● Exercise instructions: Here is the task for the records below: repeat exactly the lines from the one with "This screenshot has height=490, width=893." to the one with "This screenshot has width=560, height=479.", both included, and nothing else.

● Listed entries:
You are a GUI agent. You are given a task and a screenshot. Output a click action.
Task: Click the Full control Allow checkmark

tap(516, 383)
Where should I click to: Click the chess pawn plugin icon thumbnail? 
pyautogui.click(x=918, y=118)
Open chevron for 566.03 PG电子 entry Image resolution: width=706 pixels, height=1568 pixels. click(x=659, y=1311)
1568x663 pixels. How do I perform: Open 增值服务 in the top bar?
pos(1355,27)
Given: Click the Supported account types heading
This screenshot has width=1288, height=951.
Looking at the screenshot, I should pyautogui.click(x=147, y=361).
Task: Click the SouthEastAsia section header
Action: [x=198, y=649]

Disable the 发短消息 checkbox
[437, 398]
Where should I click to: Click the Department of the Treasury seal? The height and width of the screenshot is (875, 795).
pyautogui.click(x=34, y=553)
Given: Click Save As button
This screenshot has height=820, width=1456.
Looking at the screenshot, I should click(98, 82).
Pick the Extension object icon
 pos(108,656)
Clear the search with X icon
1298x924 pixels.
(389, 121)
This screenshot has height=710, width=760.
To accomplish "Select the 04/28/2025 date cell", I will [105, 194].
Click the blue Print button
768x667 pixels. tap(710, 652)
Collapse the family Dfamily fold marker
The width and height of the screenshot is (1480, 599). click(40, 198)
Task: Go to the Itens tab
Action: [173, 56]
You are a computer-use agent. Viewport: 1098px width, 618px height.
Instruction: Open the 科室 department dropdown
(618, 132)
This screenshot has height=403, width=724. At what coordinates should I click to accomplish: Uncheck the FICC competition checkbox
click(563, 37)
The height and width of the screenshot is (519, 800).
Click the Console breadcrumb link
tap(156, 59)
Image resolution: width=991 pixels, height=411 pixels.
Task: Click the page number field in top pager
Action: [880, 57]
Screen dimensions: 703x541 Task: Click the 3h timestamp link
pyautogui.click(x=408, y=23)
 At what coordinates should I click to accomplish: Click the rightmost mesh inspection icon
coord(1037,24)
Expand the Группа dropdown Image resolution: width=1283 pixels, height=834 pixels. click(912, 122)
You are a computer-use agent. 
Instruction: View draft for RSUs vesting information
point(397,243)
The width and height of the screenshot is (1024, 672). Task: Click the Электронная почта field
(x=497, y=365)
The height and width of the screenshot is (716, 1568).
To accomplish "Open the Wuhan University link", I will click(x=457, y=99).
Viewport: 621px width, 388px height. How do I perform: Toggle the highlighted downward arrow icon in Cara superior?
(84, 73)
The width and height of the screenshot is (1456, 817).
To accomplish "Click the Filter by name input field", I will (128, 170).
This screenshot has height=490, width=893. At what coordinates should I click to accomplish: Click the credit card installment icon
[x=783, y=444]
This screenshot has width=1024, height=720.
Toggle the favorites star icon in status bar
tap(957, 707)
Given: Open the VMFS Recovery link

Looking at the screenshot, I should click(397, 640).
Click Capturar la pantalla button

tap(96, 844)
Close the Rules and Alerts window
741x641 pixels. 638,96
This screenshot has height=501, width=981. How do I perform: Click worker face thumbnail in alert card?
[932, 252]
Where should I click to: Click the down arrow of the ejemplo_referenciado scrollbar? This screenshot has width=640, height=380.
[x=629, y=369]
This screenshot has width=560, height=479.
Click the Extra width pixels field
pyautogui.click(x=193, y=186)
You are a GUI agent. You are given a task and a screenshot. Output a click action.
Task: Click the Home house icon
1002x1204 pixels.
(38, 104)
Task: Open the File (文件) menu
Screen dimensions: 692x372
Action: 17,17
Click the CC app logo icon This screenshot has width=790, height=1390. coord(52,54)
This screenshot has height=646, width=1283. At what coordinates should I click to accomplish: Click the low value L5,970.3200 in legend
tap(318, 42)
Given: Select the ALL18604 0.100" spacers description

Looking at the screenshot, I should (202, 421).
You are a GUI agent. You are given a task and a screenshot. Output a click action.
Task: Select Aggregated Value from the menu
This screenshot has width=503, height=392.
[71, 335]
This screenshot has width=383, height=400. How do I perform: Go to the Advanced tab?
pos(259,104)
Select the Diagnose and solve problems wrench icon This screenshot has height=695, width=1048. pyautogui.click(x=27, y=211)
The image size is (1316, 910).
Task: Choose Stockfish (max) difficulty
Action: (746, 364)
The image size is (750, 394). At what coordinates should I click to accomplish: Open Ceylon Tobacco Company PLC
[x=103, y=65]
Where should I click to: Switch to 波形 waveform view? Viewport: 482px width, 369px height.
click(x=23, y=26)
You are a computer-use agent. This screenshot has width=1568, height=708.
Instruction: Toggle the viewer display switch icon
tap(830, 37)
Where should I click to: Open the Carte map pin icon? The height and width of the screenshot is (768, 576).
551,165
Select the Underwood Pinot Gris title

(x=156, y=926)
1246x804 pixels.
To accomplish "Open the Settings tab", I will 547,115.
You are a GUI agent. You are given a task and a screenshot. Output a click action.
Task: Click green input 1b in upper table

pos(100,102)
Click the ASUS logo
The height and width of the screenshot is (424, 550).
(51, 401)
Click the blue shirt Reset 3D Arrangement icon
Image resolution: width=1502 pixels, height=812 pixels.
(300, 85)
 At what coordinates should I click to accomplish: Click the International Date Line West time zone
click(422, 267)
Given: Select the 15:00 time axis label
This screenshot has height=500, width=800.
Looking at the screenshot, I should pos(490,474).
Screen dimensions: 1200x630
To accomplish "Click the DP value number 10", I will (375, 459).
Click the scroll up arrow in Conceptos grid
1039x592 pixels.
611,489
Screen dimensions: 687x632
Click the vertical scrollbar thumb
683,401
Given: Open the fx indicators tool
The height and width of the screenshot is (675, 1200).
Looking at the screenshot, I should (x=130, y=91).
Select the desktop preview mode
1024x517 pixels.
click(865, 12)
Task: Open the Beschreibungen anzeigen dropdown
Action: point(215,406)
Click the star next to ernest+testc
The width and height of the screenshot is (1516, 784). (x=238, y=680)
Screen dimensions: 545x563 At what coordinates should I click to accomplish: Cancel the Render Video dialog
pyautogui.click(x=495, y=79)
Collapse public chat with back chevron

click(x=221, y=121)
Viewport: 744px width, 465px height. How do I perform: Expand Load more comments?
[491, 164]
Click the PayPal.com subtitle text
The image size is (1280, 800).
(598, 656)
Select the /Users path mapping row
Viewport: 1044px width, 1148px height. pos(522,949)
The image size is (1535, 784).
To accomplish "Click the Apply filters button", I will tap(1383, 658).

● Solved problem:
This screenshot has height=490, width=893. At what coordinates should I click to accomplish: Click the credit card installment icon
[x=783, y=444]
This screenshot has width=1024, height=720.
Toggle the favorites star icon in status bar
tap(957, 707)
Given: Open the VMFS Recovery link

Looking at the screenshot, I should click(397, 640).
Click Capturar la pantalla button

tap(96, 844)
Close the Rules and Alerts window
741x641 pixels. 638,96
This screenshot has height=501, width=981. How do I perform: Click worker face thumbnail in alert card?
[932, 252]
Where should I click to: Click the down arrow of the ejemplo_referenciado scrollbar? This screenshot has width=640, height=380.
[x=629, y=369]
This screenshot has width=560, height=479.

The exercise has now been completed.